The amount will reset again on 6th April 2016 whether you have paid in the maximum amount or not – it cannot be carried over to the next year – so make sure you take advantage of your full allowance whilst you can.
The main draw of investing your money into an ISA is, of course, that any money you pay in is exempt from taxation on withdrawal, allowing you to potentially build up interest on invested funds much more readily than in other forms of savings or investments. It’s typically considered a good idea, therefore, to take full advantage of any ISAs you have before 5th April this year, if you are in a position to do so, or you will be missing out on the tax-free savings you’re entitled to.

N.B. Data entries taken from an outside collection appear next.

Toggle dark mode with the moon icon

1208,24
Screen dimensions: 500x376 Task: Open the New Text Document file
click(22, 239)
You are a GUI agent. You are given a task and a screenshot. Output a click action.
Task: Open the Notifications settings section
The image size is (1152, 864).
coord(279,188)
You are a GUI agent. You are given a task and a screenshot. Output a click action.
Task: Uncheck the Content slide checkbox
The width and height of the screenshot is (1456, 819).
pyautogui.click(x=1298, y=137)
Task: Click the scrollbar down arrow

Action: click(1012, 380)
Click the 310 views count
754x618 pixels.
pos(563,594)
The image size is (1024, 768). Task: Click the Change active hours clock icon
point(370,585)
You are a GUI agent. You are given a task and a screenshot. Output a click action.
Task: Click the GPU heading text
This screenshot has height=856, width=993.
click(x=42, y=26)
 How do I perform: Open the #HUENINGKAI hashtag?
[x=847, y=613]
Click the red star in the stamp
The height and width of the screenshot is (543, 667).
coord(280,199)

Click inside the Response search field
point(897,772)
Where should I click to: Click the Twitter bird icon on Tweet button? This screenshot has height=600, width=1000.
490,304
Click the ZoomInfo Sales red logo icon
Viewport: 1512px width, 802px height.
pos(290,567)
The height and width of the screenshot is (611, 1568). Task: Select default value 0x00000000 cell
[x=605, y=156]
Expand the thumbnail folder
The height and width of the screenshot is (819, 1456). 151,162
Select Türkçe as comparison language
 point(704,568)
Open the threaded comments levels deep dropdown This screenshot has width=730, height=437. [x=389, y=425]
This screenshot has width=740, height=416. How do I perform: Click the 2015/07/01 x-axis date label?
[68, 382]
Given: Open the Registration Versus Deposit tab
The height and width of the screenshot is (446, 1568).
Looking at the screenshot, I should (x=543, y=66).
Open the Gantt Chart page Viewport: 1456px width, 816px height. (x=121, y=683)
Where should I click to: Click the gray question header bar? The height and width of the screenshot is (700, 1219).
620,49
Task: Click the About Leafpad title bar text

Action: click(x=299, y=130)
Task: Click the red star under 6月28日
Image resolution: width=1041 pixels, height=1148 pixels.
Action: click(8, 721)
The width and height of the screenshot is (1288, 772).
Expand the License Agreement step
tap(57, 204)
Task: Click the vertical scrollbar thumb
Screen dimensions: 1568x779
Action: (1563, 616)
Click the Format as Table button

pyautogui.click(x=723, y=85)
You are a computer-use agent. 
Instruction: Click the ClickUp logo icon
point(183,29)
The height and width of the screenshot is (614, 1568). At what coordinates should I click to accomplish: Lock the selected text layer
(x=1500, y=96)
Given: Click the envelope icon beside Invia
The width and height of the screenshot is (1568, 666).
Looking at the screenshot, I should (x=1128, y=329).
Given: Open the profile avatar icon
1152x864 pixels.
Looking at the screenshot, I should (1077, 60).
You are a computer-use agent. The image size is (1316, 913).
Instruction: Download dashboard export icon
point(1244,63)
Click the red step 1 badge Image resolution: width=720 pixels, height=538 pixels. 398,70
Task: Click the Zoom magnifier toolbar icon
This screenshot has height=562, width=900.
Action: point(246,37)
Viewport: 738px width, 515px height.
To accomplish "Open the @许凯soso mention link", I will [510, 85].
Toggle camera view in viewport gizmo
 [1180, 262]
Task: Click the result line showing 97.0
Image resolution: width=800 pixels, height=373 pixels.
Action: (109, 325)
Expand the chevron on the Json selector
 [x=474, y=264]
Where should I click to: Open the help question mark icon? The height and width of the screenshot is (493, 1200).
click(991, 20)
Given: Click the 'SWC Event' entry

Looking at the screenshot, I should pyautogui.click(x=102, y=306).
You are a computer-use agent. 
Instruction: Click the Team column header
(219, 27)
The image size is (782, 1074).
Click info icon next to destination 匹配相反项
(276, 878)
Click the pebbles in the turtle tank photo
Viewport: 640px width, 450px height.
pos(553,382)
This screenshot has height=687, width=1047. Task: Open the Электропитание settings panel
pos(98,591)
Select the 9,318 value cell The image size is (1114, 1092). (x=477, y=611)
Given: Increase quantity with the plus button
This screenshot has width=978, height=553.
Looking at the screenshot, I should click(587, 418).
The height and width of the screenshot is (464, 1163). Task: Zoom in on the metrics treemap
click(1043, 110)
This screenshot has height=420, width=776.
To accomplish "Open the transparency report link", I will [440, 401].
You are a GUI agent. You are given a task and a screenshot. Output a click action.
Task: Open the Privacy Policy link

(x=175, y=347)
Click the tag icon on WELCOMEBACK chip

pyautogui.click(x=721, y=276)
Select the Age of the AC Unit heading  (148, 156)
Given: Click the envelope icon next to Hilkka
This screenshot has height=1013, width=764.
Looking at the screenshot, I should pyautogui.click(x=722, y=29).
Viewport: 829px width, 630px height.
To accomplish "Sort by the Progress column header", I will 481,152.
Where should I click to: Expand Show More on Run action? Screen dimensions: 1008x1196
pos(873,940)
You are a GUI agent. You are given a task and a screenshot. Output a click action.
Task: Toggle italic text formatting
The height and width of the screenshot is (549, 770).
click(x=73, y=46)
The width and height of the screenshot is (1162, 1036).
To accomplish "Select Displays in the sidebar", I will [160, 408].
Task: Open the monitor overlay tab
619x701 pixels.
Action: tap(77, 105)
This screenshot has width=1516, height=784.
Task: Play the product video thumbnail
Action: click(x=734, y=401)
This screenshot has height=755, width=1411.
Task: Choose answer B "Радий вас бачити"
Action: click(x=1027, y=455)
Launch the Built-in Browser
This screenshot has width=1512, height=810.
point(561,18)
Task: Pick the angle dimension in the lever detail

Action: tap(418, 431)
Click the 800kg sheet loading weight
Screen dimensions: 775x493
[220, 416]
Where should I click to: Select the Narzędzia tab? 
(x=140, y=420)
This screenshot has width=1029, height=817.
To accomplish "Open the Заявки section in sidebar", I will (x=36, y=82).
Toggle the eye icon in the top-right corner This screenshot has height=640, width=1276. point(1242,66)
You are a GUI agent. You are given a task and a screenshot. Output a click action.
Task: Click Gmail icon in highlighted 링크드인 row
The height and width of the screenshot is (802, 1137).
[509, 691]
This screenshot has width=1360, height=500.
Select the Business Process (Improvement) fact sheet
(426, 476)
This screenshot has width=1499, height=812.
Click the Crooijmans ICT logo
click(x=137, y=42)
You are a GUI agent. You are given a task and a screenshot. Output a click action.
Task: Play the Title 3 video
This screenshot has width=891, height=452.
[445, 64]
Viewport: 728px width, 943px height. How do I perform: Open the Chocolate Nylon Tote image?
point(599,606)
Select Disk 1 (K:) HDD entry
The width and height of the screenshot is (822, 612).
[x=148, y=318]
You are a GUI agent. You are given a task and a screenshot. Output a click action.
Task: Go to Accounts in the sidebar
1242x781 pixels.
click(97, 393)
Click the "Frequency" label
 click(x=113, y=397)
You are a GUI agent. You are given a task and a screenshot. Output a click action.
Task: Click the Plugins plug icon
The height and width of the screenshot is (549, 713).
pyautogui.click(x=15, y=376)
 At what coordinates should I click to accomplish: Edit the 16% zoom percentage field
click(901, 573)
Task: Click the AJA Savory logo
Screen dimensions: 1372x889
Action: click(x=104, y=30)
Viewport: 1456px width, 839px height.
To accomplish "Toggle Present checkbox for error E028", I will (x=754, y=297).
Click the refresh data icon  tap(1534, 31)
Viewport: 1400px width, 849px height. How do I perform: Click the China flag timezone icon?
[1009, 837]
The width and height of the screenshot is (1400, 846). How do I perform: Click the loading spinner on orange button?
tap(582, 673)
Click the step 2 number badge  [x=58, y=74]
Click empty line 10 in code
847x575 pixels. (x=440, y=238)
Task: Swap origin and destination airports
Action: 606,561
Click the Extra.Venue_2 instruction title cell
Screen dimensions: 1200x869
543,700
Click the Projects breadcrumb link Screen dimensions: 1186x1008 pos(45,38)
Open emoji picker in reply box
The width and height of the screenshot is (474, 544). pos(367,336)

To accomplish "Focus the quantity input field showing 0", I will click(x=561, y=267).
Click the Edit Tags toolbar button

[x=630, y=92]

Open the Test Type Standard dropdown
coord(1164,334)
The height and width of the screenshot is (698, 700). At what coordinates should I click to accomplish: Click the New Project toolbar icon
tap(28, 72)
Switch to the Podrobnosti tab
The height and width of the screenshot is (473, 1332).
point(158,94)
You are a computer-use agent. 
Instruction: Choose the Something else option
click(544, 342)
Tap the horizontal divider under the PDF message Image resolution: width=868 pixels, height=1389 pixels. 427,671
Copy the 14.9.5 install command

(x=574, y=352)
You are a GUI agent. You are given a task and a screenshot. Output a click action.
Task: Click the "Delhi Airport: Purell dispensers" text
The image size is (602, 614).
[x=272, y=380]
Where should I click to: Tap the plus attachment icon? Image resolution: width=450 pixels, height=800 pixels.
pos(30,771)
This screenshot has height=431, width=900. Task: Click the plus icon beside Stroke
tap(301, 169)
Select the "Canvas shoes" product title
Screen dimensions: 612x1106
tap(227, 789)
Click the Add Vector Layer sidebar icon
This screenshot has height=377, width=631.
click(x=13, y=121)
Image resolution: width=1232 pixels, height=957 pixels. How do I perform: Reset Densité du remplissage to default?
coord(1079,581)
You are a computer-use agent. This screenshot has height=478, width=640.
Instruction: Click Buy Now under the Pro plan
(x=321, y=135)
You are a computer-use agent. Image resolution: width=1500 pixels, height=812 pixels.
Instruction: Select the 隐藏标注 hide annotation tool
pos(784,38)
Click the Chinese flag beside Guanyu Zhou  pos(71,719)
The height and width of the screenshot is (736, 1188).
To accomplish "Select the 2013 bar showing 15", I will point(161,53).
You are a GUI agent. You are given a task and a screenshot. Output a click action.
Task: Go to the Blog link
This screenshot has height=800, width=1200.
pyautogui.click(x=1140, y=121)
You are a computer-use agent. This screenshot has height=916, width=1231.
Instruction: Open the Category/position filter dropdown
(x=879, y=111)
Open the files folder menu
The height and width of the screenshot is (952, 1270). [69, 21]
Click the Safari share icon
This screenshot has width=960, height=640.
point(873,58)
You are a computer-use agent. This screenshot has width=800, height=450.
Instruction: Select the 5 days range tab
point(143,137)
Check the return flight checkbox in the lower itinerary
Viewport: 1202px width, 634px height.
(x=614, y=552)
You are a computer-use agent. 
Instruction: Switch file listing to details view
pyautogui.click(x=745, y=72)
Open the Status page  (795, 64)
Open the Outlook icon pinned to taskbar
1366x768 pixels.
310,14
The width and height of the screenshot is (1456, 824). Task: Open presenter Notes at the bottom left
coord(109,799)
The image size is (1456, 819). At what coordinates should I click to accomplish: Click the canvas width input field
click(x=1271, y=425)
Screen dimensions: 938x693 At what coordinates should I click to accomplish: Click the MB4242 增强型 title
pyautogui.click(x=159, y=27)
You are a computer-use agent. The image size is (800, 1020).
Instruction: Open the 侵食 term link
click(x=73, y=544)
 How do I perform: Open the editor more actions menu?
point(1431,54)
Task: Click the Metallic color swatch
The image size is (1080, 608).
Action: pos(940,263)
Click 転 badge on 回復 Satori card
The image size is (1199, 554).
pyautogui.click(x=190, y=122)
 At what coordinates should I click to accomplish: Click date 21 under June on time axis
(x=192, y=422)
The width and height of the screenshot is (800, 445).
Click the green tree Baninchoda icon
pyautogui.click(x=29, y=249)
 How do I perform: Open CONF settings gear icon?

Special Mention; The Personal Savings Allowance
This next tax year also brings with it the introduction of the Personal Savings Allowance (PSA). The personal savings allowance in 2016/17 will be £1,000 if you are a basic rate taxpayer and £500 if you are a higher rate taxpayer. If you pay tax at 45%, then you will not receive any allowance.
From 6 April 2016 banks and building societies will start paying interest without deduction of tax, thereby saving HMRC a flood of small tax reclaims. National Savings & Investments will do the same, although it does already pay interest gross on some of its products. However, at least for the time being, unit trusts and OEICs that make interest distributions (e.g. corporate bond funds) will still have to withhold basic rate tax.
This together with the dividend allowance (as explained in our other article) means that as part of your year-end planning you should review your investments to consider who holds what and how they are held. These allowances create some interesting new planning opportunities, not all of which are immediately obvious. For example, with the right mix of dividends and other income in 2016/17 it will be possible to receive an income of £22,000 a year without paying a penny in tax.
Your ISA allowance is separate to the Personal Savings Allowance and you can take advantage of that on top of the new PSA. Particularly for higher rate tax payers, who get a lower allowance, and for additional tax payers who are unaffected by the change, ISAs will remain a key player in the savings game.